→ SUPPLIED TEXT
* * *

The very limited number of higher plant test systems currently used for toxic compound screening and characterization suffer from various inherent limitations. Toxicity tests on plants are mostly based on growth inhibition and routine assay parameters such as seed germination, root or shoot elongation, wet or dry weight, leaf or frond number are determined [1] [2] [3] . These tests are standardized with ecologically relevant endpoints. However, currently used assays are time and space demanding and therefore unsuited to a rapid screening of toxicants and/or providing insight into the underlying physiological processes.

As an alternative to the plant assays, surrogate toxicity tests on microalgae species are often conducted in microplates as the lifecycle of microalgae compared to higher plants is shorter. Hence, the duration of the test can be reduced by almost an order of magnitude, from 21 days to only 72 to 96 hours [2] [4] . However, these tests involve the inherent uncertainty and thus major drawback of the limited results extrapolation since sensitivity to different toxicants was proven to be highly compound and species specific (reviewed in [5] ). Thus, the extrapolation of results from algal toxicity tests to higher plant responses is limited with a certain degree of uncertainty to the general determination of a negative effect of toxicants to photosynthetic organisms, but is not a surrogate for specific plant species of interest.

Additional development and implementation of physiological, biochemical, and molecular endpoints to evaluate phytotoxicity are of interest [5] [6] . For example, [7] concludes that one bioassay parameter cannot generate sufficient information to evaluate comparative phytotoxicity based on shoot and root length, chlorophyll content and root hair damage. Therefore, there is a need to apply several comparative methods based on general stress bioindicators and to incorporate them into a broader series of tests for toxicity. An alternative solution to the slow growth inhibition tests, that does not give any insight into the targets, is method that directly or indirectly determines physiological parameters such as chlorophyll fluorescence (ChlF), multicolor fluorescence (MCF), reactive oxygen species (ROS) probes; oxygen evolution, carbon dioxide assimilation, respiration or transpiration. These methods are well established in ecophysiology or cell physiology. When used in combination with higher plants, however, these methods are time consuming, greenhouse space and labor demanding for testing and routine maintenance, and introduce uncertainty into the results due to the variability among individual plants and/or plant organs. Given these limitations, there is a need for more sensitive, faster and high-throughput screening systems.

2. Photoautotrophic Higher Plant Suspension Cultures Are Underexplored in Toxicological Research

Plant cell suspension cultures are individual cells of higher plants cultivated in axenic conditions in liquid medium. Plant cell suspension cultures provide simple model systems for basic plant science research such as the homogeneity of the material, direct and fast accessibility of each single cell to exogenous stimuli as well as easy access of the measured response without interfering cell layers with diverse functions or shading, instant availability of biomass depending on the desired cell cycle phase or age of the culture [8] [9] . These features circumvent the challenges associated with the analyses of a multi-factorial plant composed of multiple tissues and cell types exposed to diverse endogenous signals and external factors and/or stimuli. Plant suspension cultures are also valuable in the study of the effects of chemicals and environmental stresses, defense response, secondary metabolite formation, ion transport, gene regulation, and signal transduction, biopharmaceutical production, uptake, metabolism, phytoremediation of toxic compounds and plant resistance to herbicides [9] - [15] . However, so far, only few toxicity tests have been performed with higher plants suspension cultures whereas only endpoints such as biomass after incubation times of more than one week have been determined [16] [17] [18] .

* * *

→ SUPPLIED ENTRIES

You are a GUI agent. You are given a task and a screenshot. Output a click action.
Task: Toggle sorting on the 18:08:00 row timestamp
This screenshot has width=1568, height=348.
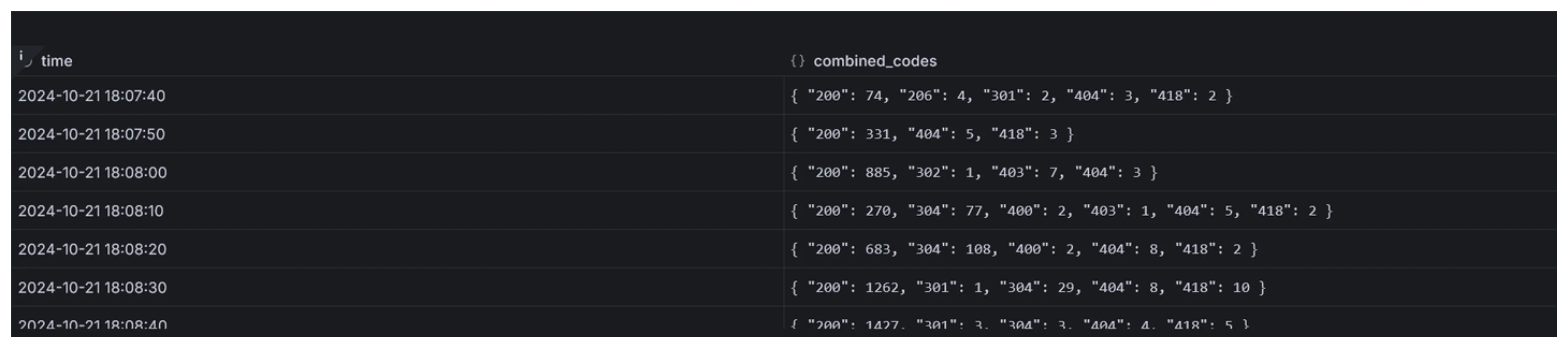91,172
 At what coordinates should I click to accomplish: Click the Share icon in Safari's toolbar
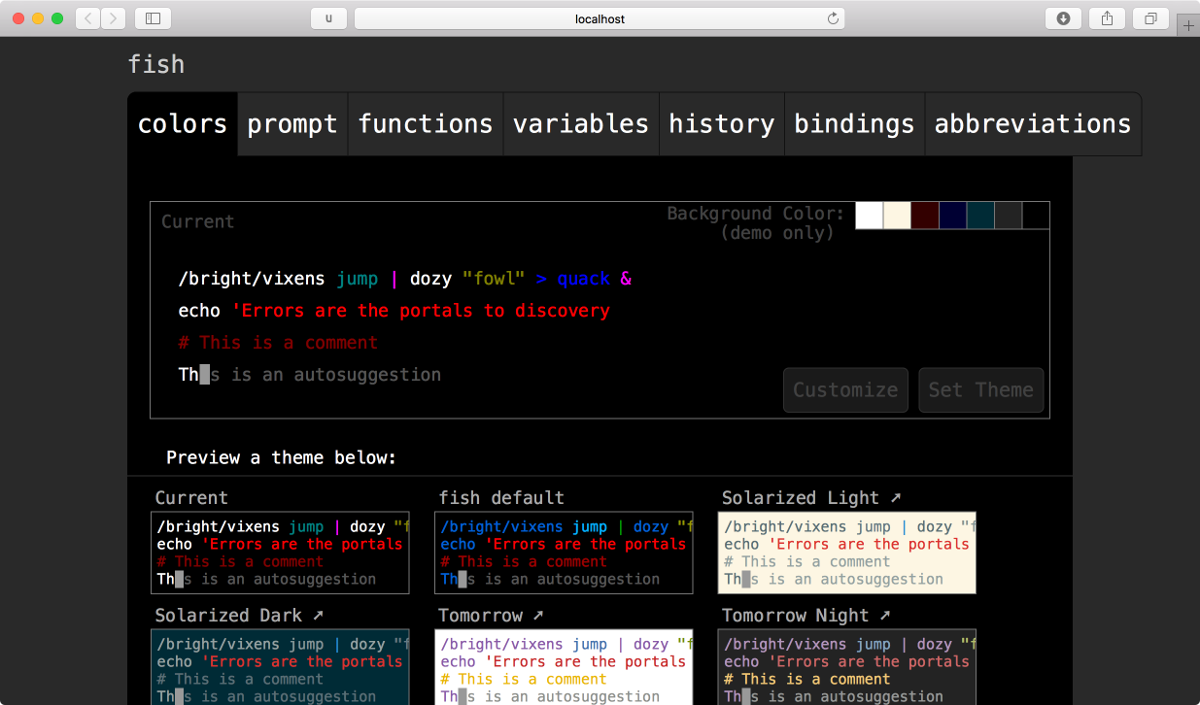(x=1107, y=18)
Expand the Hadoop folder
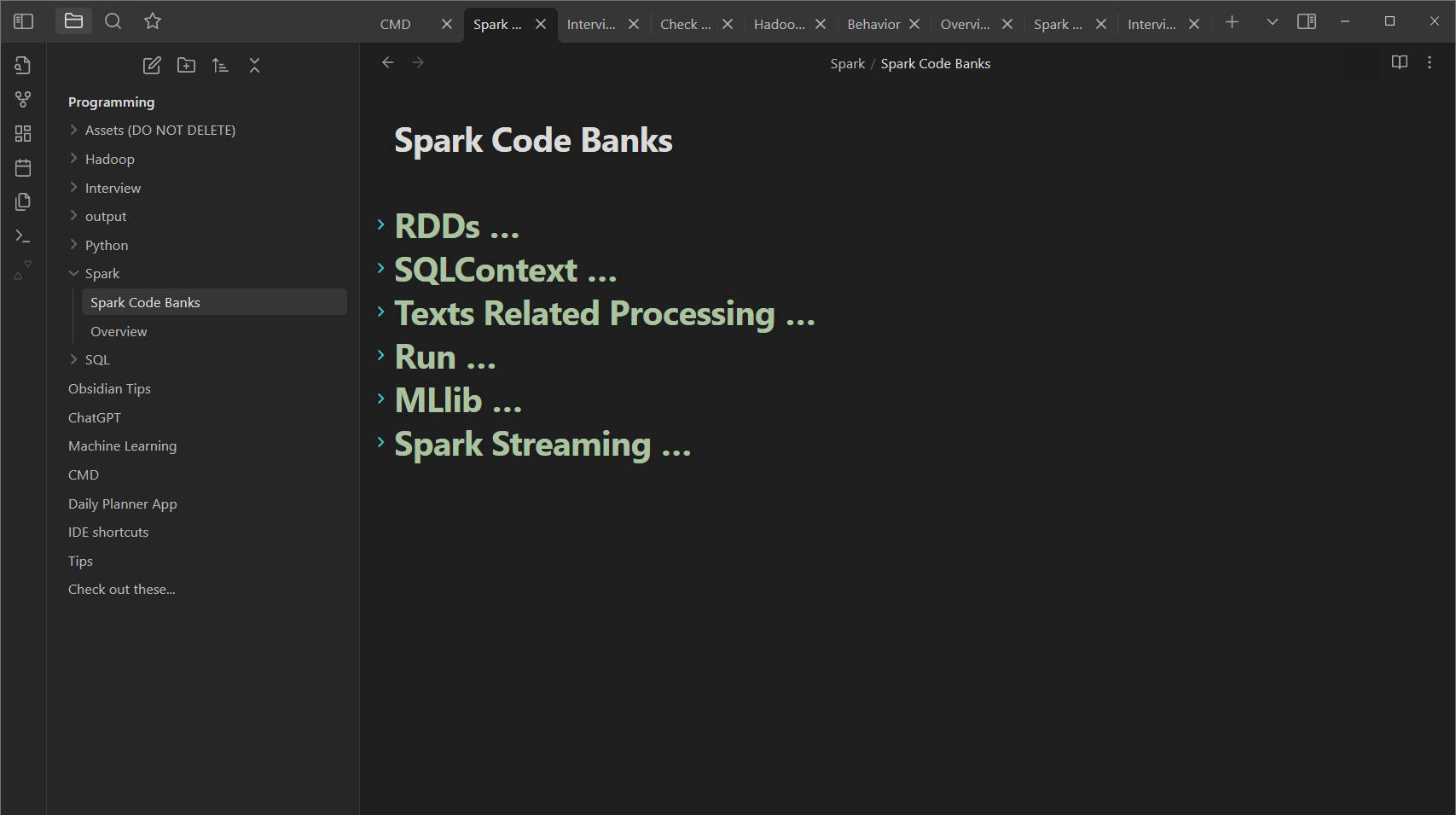Viewport: 1456px width, 815px height. tap(109, 160)
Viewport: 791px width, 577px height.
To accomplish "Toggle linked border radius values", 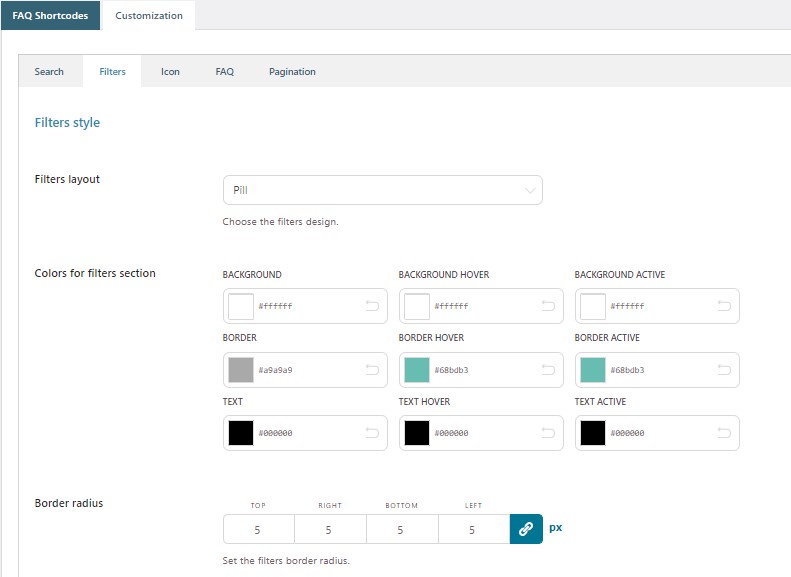I will pos(526,529).
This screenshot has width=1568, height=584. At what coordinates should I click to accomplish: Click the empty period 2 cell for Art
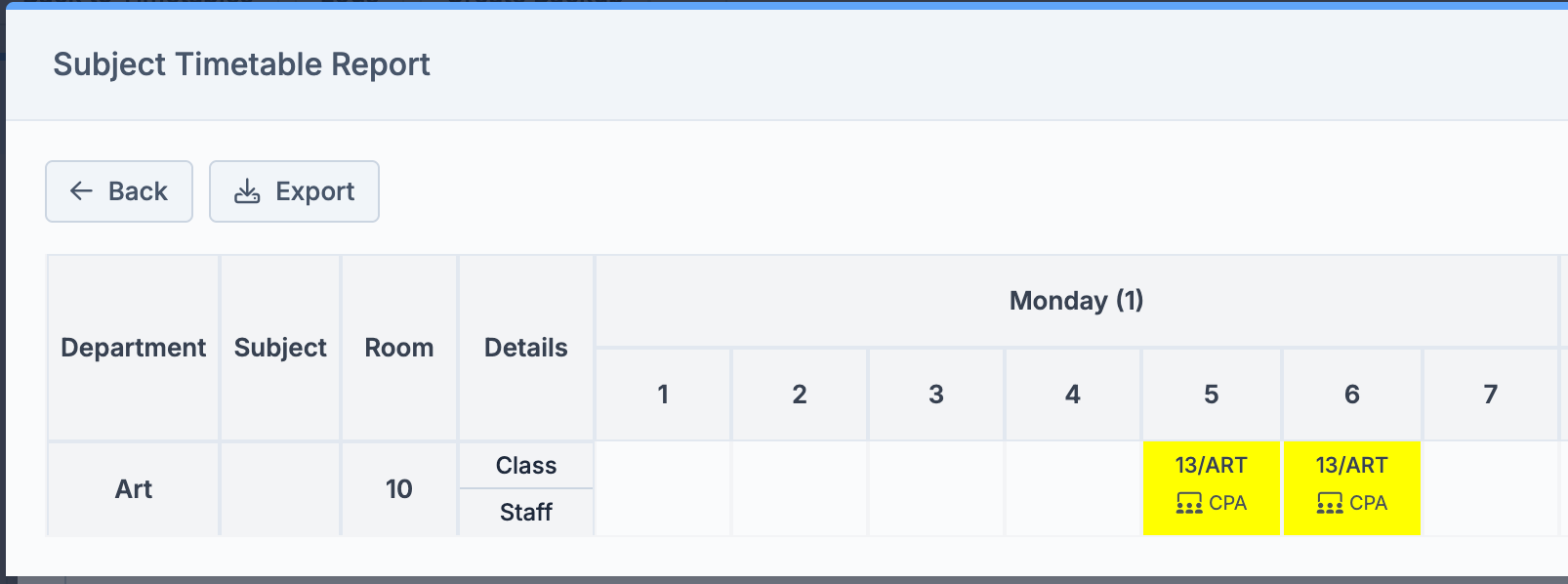tap(800, 488)
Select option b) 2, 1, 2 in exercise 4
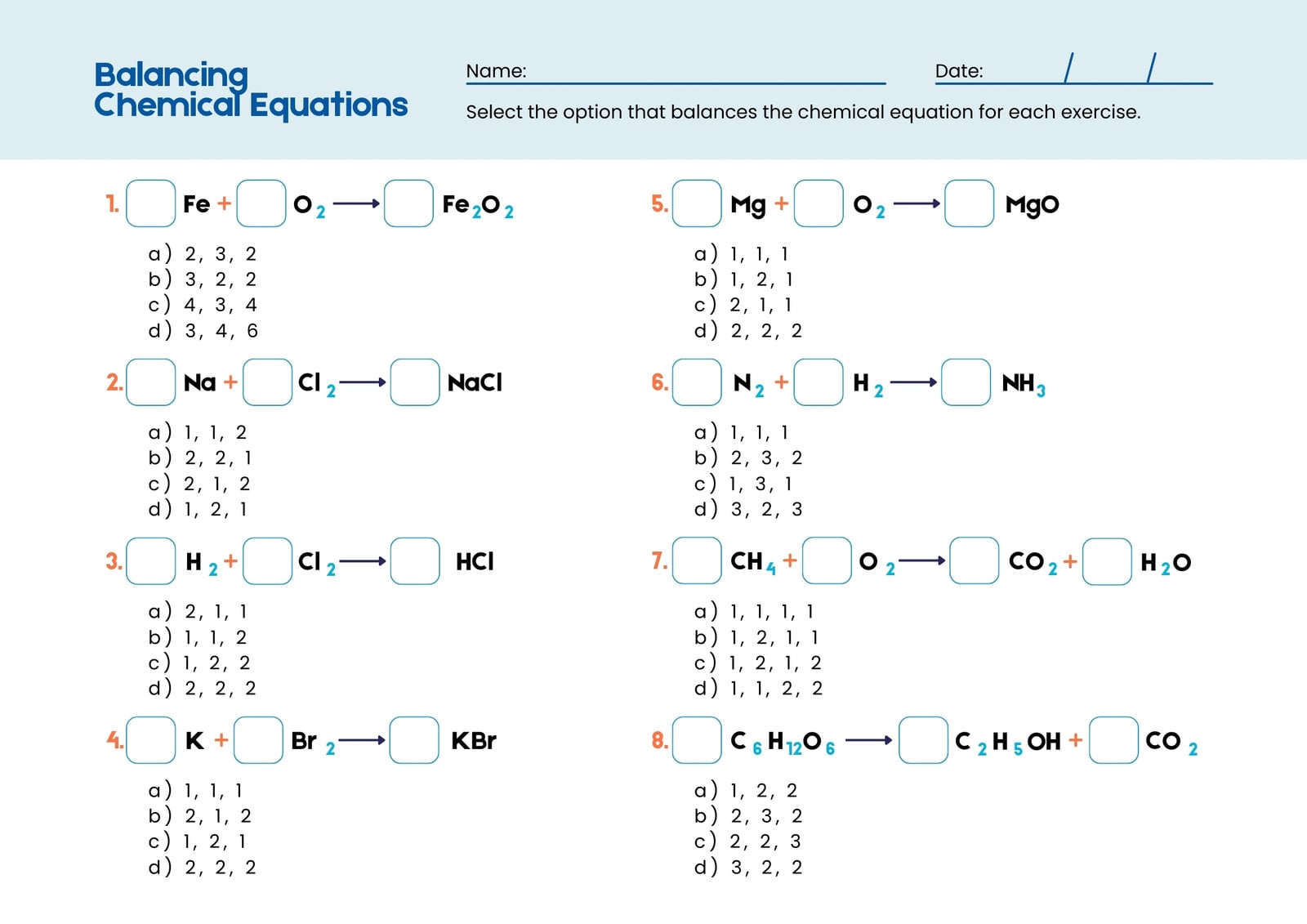The width and height of the screenshot is (1307, 924). click(x=200, y=815)
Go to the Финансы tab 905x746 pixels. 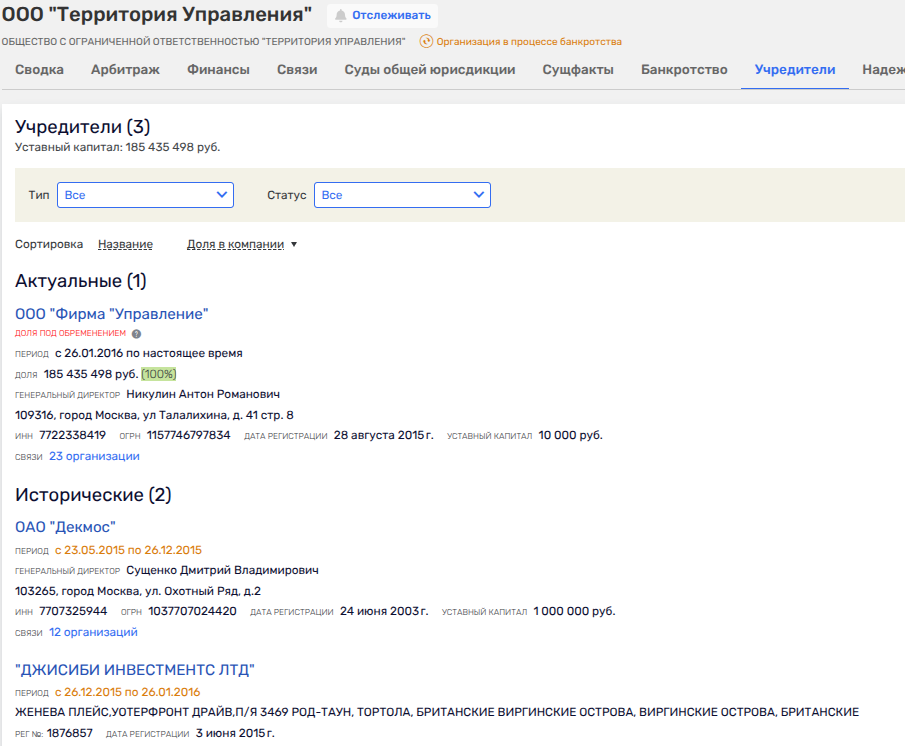(x=218, y=70)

* * *

→ YOUR TASKS
• a. Copy everything in the plant toxicity passage from "As an alternative" down to "species of interest.".
• b. According to the plant toxicity passage, how long can microalgae toxicity tests take, compared with the 21 days of the plant tests?
The data above come from a separate source, not from the plant toxicity passage.

→ ANSWERS
• a.
As an alternative to the plant assays, surrogate toxicity tests on microalgae species are often conducted in microplates as the lifecycle of microalgae compared to higher plants is shorter. Hence, the duration of the test can be reduced by almost an order of magnitude, from 21 days to only 72 to 96 hours [2] [4] . However, these tests involve the inherent uncertainty and thus major drawback of the limited results extrapolation since sensitivity to different toxicants was proven to be highly compound and species specific (reviewed in [5] ). Thus, the extrapolation of results from algal toxicity tests to higher plant responses is limited with a certain degree of uncertainty to the general determination of a negative effect of toxicants to photosynthetic organisms, but is not a surrogate for specific plant species of interest.

• b. Only 72 to 96 hours.